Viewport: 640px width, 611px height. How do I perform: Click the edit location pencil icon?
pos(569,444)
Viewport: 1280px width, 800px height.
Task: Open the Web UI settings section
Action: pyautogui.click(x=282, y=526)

════

[WORK REQUEST]
Reproduce every record, making sure each one stays exactly the same.

[WRITTEN SOLUTION]
Viewport: 640px width, 611px height. How do I perform: Click the edit location pencil icon?
pos(569,444)
Viewport: 1280px width, 800px height.
Task: Open the Web UI settings section
Action: pyautogui.click(x=282, y=526)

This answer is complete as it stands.